Satellite Data: To Handheld Devices
Telcos are seeking new ways to deliver satellite data directly to customers. A wide variety of information such as GPS coordinates, satellite imagery and maps is making its way to the desktop or to handheld devices. As information sources and platforms converge, which satellite services providers are leading the way in meeting customer demand?
In the increasingly connected world, there are overlapping spheres of connectivity, including wired, Wi-Fi, cellular and satellite. Darren Koenig, wireless market director at Tele Atlas of Boston, says that "users are growing to expect continuous access to data, and they increasingly are using location information where they live and work. Consumer and business users alike share a passion for access to real-time navigation and maps provided by companies like Tomtom on a personal navigation device or Telenav on a mobile phone," he says.

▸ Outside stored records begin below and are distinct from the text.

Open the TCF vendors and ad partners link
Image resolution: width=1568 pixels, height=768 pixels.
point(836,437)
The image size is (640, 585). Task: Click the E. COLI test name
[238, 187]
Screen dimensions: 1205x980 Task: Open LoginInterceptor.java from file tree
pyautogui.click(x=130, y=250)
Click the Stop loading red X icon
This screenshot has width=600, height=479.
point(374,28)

Many businesses are leveraging related technology for asset-tracking and work-order dispatch, Koening says. Others, like UPS, have added GPS-related technology into multiple aspects of their business, using location data to immortalize proof-of-delivery signatures, as well as in routing their van fleets.

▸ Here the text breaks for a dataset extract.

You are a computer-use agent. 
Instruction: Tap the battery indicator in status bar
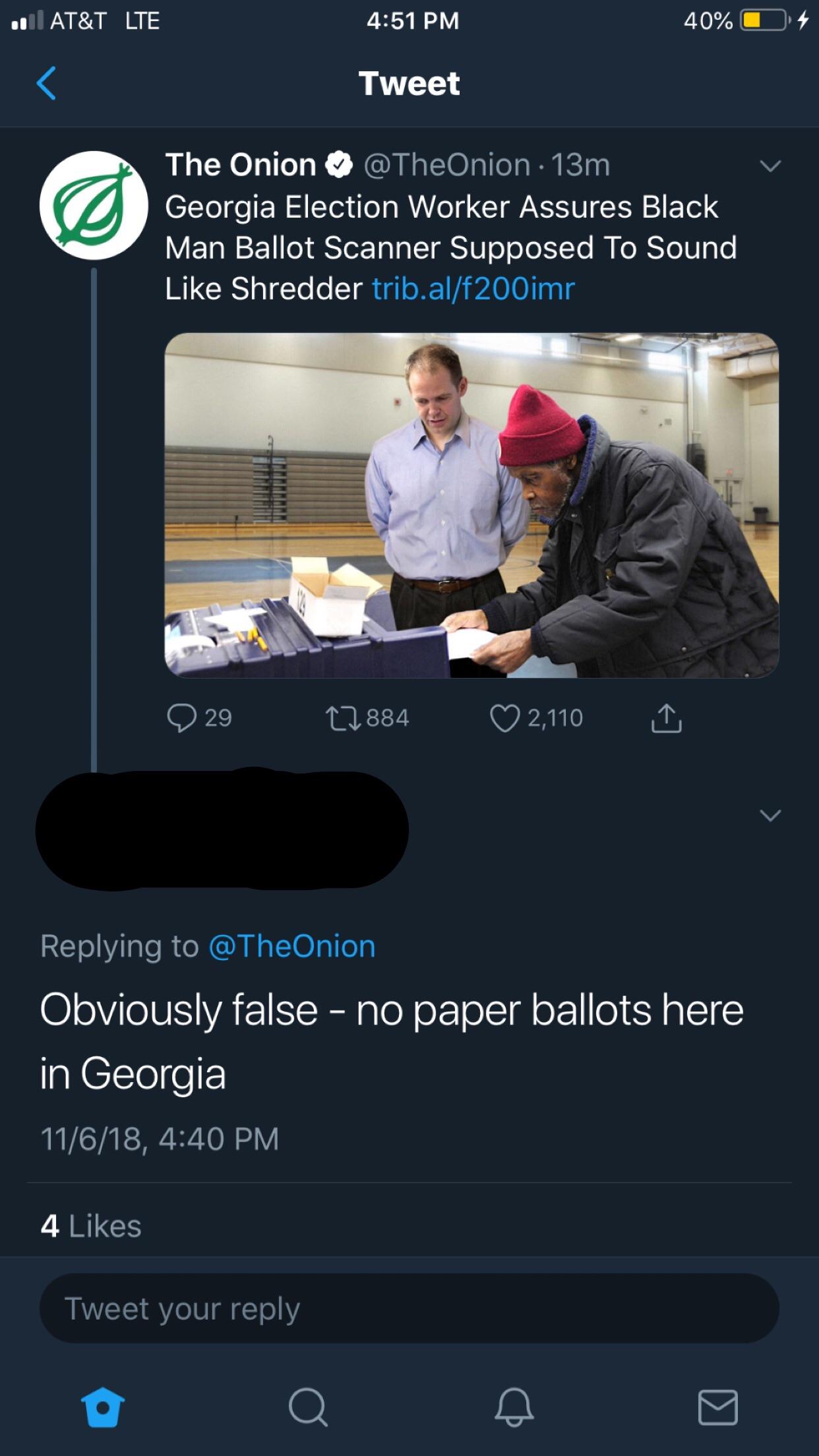click(x=764, y=20)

"Satellite data services are beginning to play an increasing role in the mobile handheld market," adds Bryan Padgett, an associate with Booz Allen Hamilton. "The key driver for this change is the integration of GPS receivers into mobile devices."
Many businesses now rely on enhanced geo-data. For Koenig, when you can access satellite data of some kind, and "when you layer on additional information about local points of interest and add in dynamic elements such as traffic, it’s easy to understand why these technologies are being adopted so rapidly."
Mobile TV Initiatives
In France, Alcatel, France Telecom’s mobile subsidiary Orange and the country’s space agency, Centre National d’Etudes Spatiales (CNES), have conducted the first trials of a new mobile broadcasting solution that uses a hybrid satellite and terrestrial transmission system to deliver content to handsets. The satellite is simulated using an S-band transmitter onboard a helicopter at high altitude along with terrestrial repeaters installed in about 10 Orange France locations. A test terminal and instruments on board a vehicle are used to measure and record the signal in real time. Eutelsat and SES Astra are supplying the satellite resources needed for feeding the terrestrial repeaters.

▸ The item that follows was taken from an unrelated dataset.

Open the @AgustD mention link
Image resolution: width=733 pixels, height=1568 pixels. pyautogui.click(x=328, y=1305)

The system is central to Alcatel’s Unlimited Mobile TV solution, which will use high power geostationary satellites with large deployable reflectors to deliver data to handsets. European coverage will be provided through several spot beams, and all the satellites that will be involved in the system will be co-located at the same orbital location. The goal of Unlimited Mobile TV is to make TV ubiquitously available to mobile phones and PDAs throughout all geographies, including inside buildings.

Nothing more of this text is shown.